-->

Dana Rp25T, Rakyat Harus Bisa Berobat Gratis

Mantan Menteri Kesehatan, Siti Fadilah Supari.

Presiden meminta Kementerian Kesehatan menyiapkan dana Rp25 triliun.

blog.resistnews.web.id - Dewan Kesehatan Rakyat (DKR) menyatakan, niat Presiden Susilo Bambang Yudhoyono untuk mengalokasikan anggaran Rp25 triliun sebagai investasi awal Badan Penyelenggara Jaminan Sosial (BPJS) perlu dikawal.

Ini agar dana Rp25 triliun tersebut dapat digunakan untuk membebaskan pembiayaan kesehatan seluruh rakyat Indonesia yang berjumlah sekitar 250 juta jiwa. Ketua Dewan Pembina DKR yang juga mantan Menteri Kesehatan, Siti Fadilah Supari, mengatakan dengan uang Rp25 triliun itu, pemerintah tak perlu lagi menarik iuran berobat sepeser pun dari rakyat.

“Tak perlu lagi iuran karena dana sudah disediakan.

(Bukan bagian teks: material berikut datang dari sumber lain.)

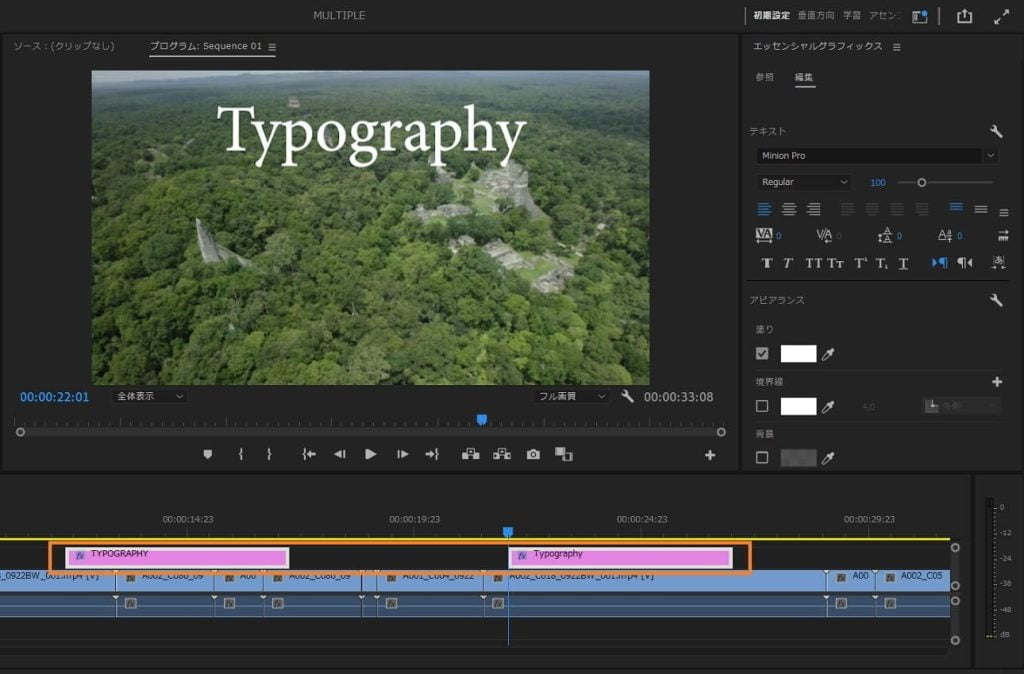Switch to the 参照 (Browse) tab
This screenshot has width=1024, height=674.
coord(764,77)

Seluruh rakyat Indonesia, tanpa membedakan yang miskin maupun yang kaya, tidak perlu lagi mengeluarkan biaya untuk berobat, baik di puskesmas maupun rumah-rumah sakit pemerintah kelas 3,” kata Siti dalam rilis yang diterima VIVAnews, Rabu 8 Agustus 2012.

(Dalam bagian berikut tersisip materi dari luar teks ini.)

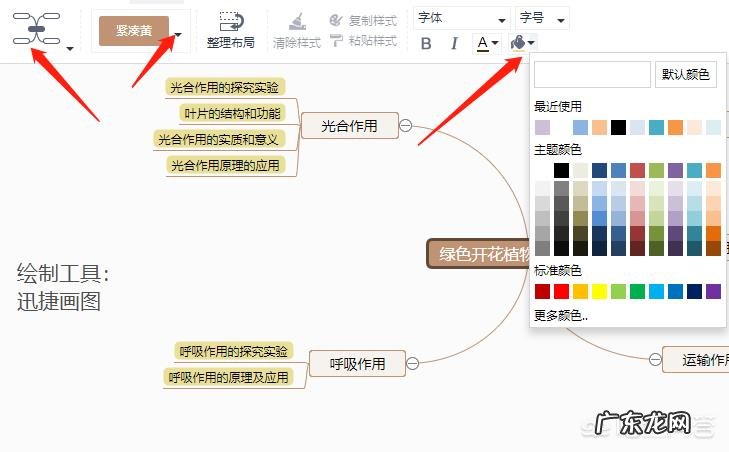Image resolution: width=729 pixels, height=452 pixels.
Task: Select the 呼吸作用的原理及应用 topic node
Action: (x=228, y=377)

“Dengan dana itu, berarti pemerintah sudah melaksanakan perlindungan kesehatan masyarakat. Cukup dengan KTP, setiap orang akan gratis berobat, rawat jalan, atau rawat inap,” ujar Siti. Pembebasan biaya itu dapat berlaku bagi semua jenis penyakit, termasuk jantung, kanker, cuci darah, serta semua konsultasi dokter dan tindakan medis.

Anggota Dewan Pertimbangan Presiden itu juga menyatakan, dengan dana Rp25 triliun, maka pemerintah dapat membayar premi sebesar Rp8.000 per orang per bulan dalam satu tahun, sehingga biaya kesehatan seluruh rakyat terjamin.

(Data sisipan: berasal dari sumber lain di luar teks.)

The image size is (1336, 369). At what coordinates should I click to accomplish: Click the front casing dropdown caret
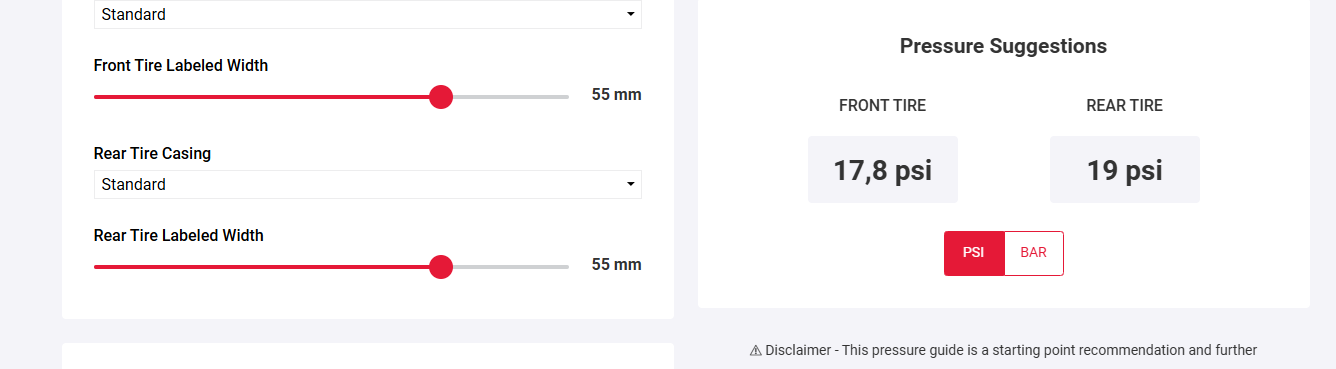(630, 15)
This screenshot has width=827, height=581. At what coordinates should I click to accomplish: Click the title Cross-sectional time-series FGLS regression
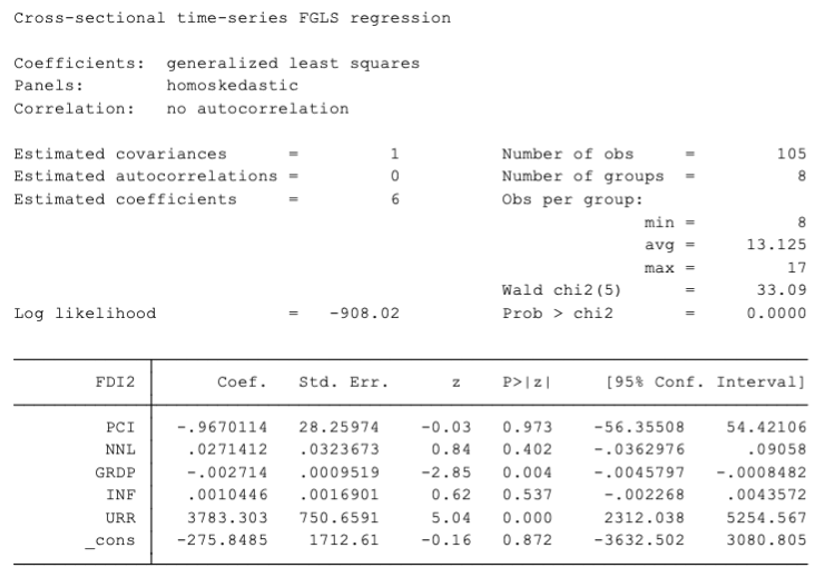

Siti menjelaskan dalam sistem Jamkesmas, semua rumah sakit pemerintah menerima uang muka dan jika kurang bisa mengklaim pada Kementerian Kesehatan. “Supaya uang tidak hilang, uang dikelola secara transparan dan ditaruh di kas negara, bukan di Kemenkes. Setelah verifikasi, Kemenkes baru bisa meminta kas negara untuk membayarkan klaim tagihan rumah sakit,” terang dia.

Jika hal itu terealisasi, imbuh Siti, maka “Pemerintah telah memenuhi kewajiban kepada rakyat, dan  bukannya berbisnis seperti BPJS yang sedang direncanakan.” Siti menilai sistem Jamkesmas secara nyata sudah berhasil berjalan selama tiga tahun pada 76,4 juta rakyat Indonesia yang miskin dan tidak mampu.

Tak sepakat BPJS

Siti mengatakan apabila uang Rp25 triliun itu diserahkan ke BPJS dan bukannya Jamkesmas, maka hanya 86 juta rakyat yang dijamin kesehatannya, karena BPJS menggunakan sistem asuransi sosial yang masih mewajibkan sebagian rakyat, termasuk buruh, Pegawai Negeri Sipil dan TNI/Polri untuk membayar iuran setiap bulan lewat potongan gaji.

“Padahal tidak semua penyakit akan ditanggung dalam asuransi itu. Pemberlakuan sistem rujukan berjenjang juga bertujuan agar dana BPJS  dari iuran masyarakat ditambah Rp25 triliun tersebut dapat diinvestasikan di bidang lain untuk mencari keuntungan,” kata Siti Fadilah.

Sementara itu, pimpinan Kongres Aliansi Serikat Buruh Seluruh Indonesia, Parto, mengemukakan tuntutan kaum buruh agar tidak ada diskriminasi dalam jaminan sosial karena Presiden akan menyediakan Rp25 triliun untuk jaminan kesehatan.

“Kaum buruh, TNI/Polri, dan PNS bekerja membangun negeri dan menjaga keamanan dan pertahanan. Tapi kok gajinya malah dipotong untuk membayar asuransi BPJS. Kami akan melawan,” kata Parto.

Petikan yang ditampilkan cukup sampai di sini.